We only use the primary key from ci_builds
in our query, so we can query build_id
directly on security_scans
.
This query is a problem for two Engineering Allocation issues I'm working on: https://gitlab.com/gitlab-org/gitlab/-/issues/24644 (In progress: !71342 (comment 689569275)) and #340256 (closed)
It'll also be a ~"sharding-blocker", either for &6379 (closed) or &6373 (closed). Either way it seems like a nontrivial ~performance improvement as well.
Current Query
scope :by_build_ids, -> (build_ids) { joins(scan: :build).where(ci_builds: { id: build_ids }) }
SELECT "security_findings".* FROM "security_findings" INNER JOIN "security_scans" ON "security_scans"."id" = "security_findings"."scan_id" INNER JOIN "ci_builds" ON "ci_builds"."id" = "security_scans"."build_id" AND "ci_builds"."type" = 'Ci::Build' WHERE "ci_builds"."id" IN (1, 2, 3)
Execution plan: https://gitlab.slack.com/archives/CLJMDRD8C/p1633126596130300
Nested Loop (cost=1.71..2040.23 rows=1 width=106) (actual time=5.960..5.962 rows=0 loops=1)
Buffers: shared hit=24 read=4
I/O Timings: read=5.876 write=0.000
-> Nested Loop (cost=1.14..19.75 rows=1 width=8) (actual time=5.960..5.961 rows=0 loops=1)
Buffers: shared hit=24 read=4
I/O Timings: read=5.876 write=0.000
-> Index Scan using ci_builds_pkey on public.ci_builds (cost=0.58..8.99 rows=3 width=8) (actual time=5.931..5.940 rows=3 loops=1)
Index Cond: (ci_builds.id = ANY ('{1,2,3}'::bigint[]))
Filter: ((ci_builds.type)::text = 'Ci::Build'::text)
Rows Removed by Filter: 0
Buffers: shared hit=12 read=4
I/O Timings: read=5.876 write=0.000
-> Index Scan using idx_security_scans_on_build_and_scan_type on public.security_scans (cost=0.56..3.58 rows=1 width=16) (actual time=0.005..0.005 rows=0 loops=3)

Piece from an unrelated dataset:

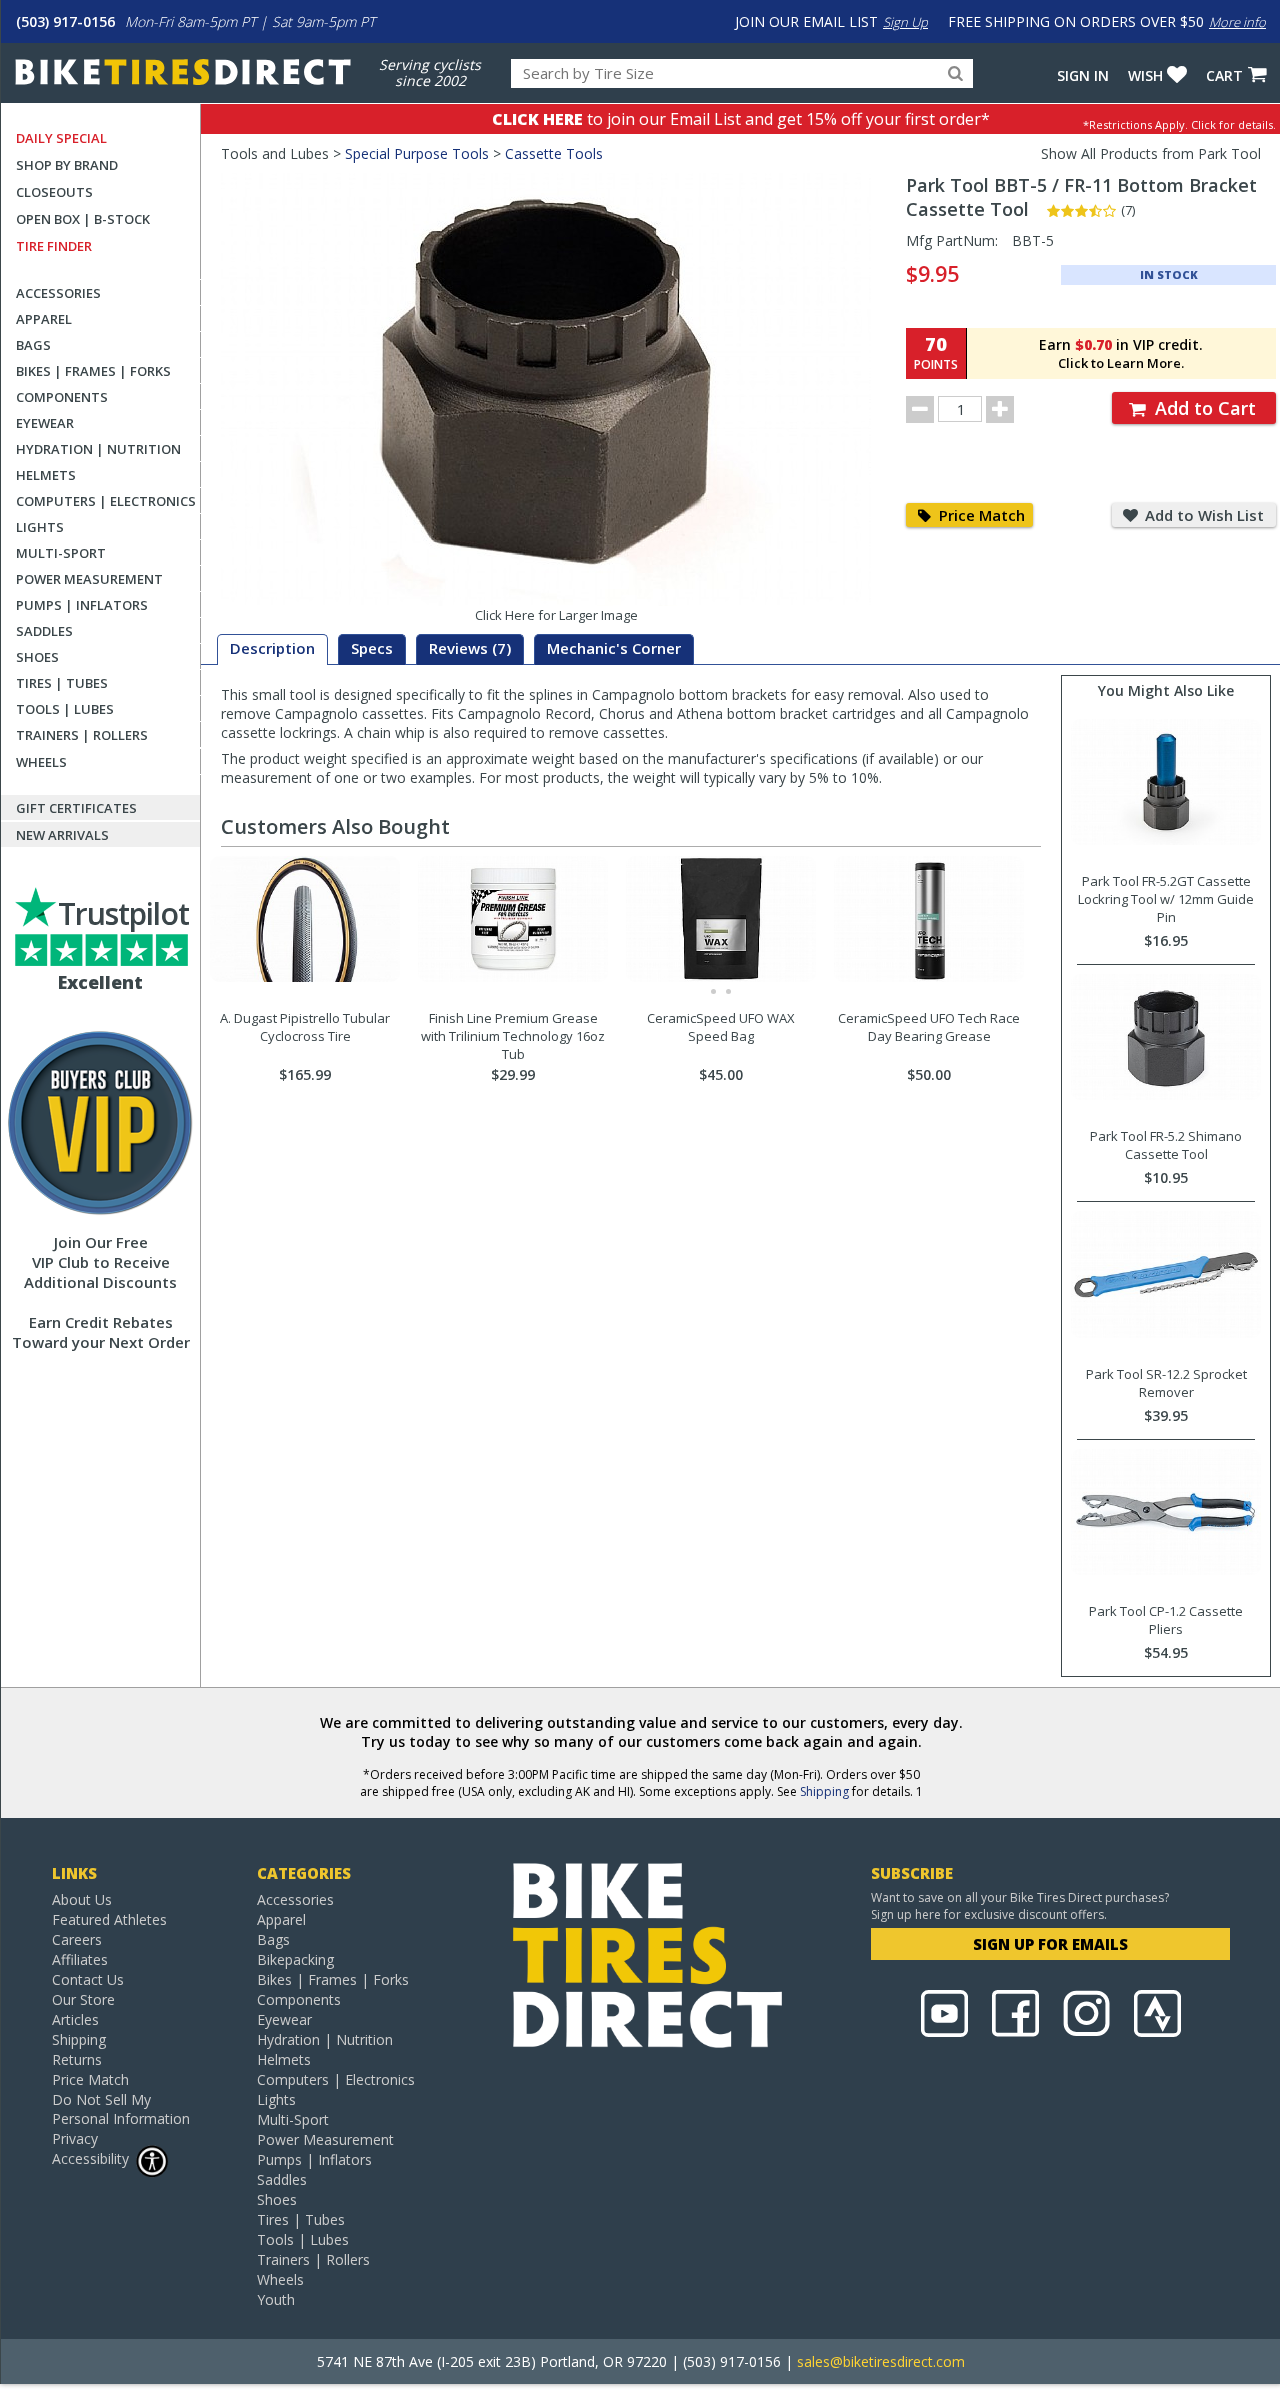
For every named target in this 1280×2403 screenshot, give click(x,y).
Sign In (1083, 75)
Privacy (75, 2138)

Index Cond: (security_scans.build_id = ci_builds.id)
Buffers: shared hit=12
I/O Timings: read=0.000 write=0.000
-> Index Scan using index_security_findings_on_scan_id_and_position on public.security_findings (cost=0.57..1995.17 rows=2531 width=106) (actual time=0.000..0.000 rows=0 loops=0)
Index Cond: (security_findings.scan_id = security_scans.id)

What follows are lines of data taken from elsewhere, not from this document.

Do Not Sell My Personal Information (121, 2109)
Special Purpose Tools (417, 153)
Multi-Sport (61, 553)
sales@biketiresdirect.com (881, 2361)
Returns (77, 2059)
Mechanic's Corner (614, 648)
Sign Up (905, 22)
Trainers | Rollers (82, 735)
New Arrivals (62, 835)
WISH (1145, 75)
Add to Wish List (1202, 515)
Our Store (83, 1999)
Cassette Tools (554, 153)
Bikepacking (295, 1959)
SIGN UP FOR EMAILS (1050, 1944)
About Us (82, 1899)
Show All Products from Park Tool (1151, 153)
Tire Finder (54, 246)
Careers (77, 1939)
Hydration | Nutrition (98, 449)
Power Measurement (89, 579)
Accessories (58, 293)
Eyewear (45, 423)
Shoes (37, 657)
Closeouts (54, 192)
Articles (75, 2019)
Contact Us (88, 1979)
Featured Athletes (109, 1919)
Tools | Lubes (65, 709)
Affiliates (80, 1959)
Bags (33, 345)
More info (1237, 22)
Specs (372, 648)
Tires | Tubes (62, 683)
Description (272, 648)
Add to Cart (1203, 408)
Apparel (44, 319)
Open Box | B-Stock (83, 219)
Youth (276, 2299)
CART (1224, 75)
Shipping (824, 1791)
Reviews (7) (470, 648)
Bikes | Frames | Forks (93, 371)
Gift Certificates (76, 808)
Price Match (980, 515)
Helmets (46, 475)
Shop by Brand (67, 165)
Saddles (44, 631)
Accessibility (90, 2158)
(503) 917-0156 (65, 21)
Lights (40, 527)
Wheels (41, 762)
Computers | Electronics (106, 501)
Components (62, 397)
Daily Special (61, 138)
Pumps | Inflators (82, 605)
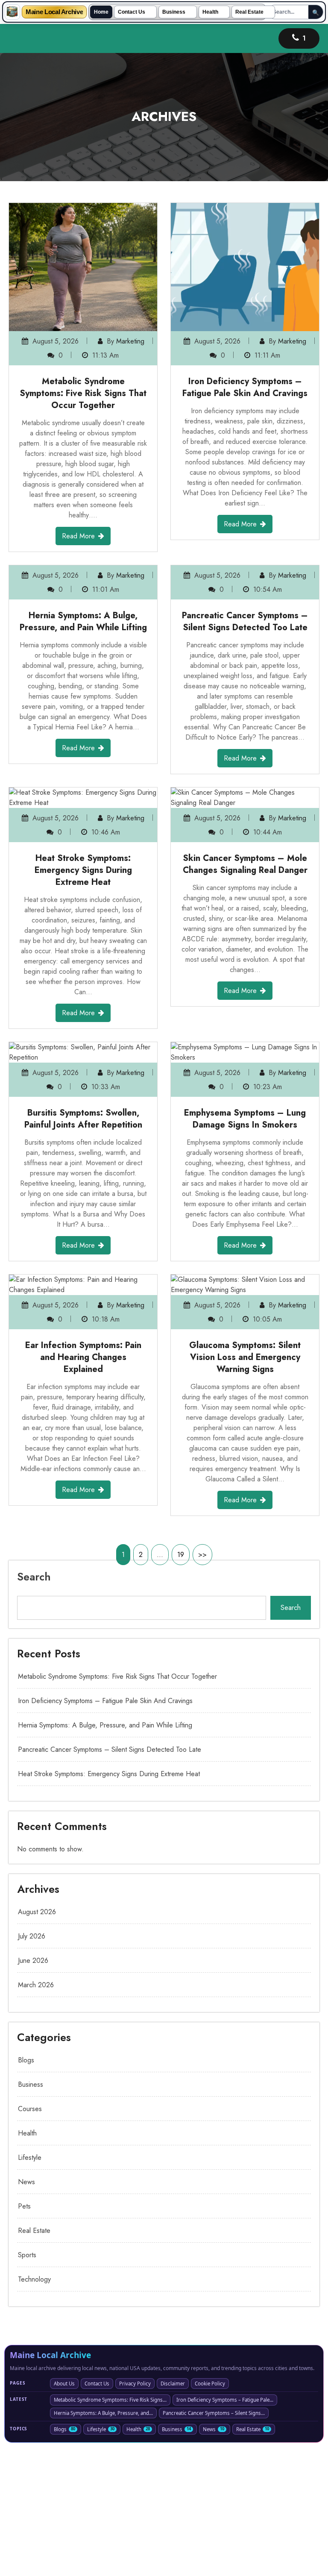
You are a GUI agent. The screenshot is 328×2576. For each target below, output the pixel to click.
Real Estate (249, 12)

I/O Timings: read=0.000 write=0.000
New Query
scope :by_build_ids, -> (build_ids) { joins(:scan).where(security_scans: { build_id: build_ids }) }
SELECT "security_findings".* FROM "security_findings" INNER JOIN "security_scans" ON "security_scans"."id" = "security_findings"."scan_id" WHERE "security_scans"."build_id" IN (1, 2, 3)
Execution plan: https://gitlab.slack.com/archives/CLJMDRD8C/p1633126613133300
Nested Loop (cost=1.13..7506.35 rows=92 width=106) (actual time=0.053..0.054 rows=0 loops=1)
Buffers: shared hit=15
I/O Timings: read=0.000 write=0.000
-> Index Scan using idx_security_scans_on_build_and_scan_type on public.security_scans (cost=0.56..10.00 rows=3 width=8) (actual time=0.051..0.052 rows=0 loops=1)

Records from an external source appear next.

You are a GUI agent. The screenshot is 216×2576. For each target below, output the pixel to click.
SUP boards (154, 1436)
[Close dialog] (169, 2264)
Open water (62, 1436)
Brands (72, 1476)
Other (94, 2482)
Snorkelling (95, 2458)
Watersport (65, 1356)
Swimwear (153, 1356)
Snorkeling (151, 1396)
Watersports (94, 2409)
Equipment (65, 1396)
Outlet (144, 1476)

Index Cond: (security_scans.build_id = ANY ('{1,2,3}'::bigint[]))
Buffers: shared hit=15
I/O Timings: read=0.000 write=0.000
-> Index Scan using index_security_findings_on_scan_id_and_position on public.security_findings (cost=0.57..2473.48 rows=2531 width=106) (actual time=0.000..0.000 rows=0 loops=0)
Index Cond: (security_findings.scan_id = security_scans.id)
I/O Timings: read=0.000 write=0.000
How to set up and validate locally
This is more of a validate-in-database-lab kind of thing, since the production database is where the effect of this will be seen.
I haven't changed any specs, so there shouldn't be any behavioral differences.
MR acceptance checklist
This checklist encourages us to confirm any changes have been analyzed to reduce risks in quality, performance, reliability, security, and maintainability.
-
I have evaluated the MR acceptance checklist for this MR.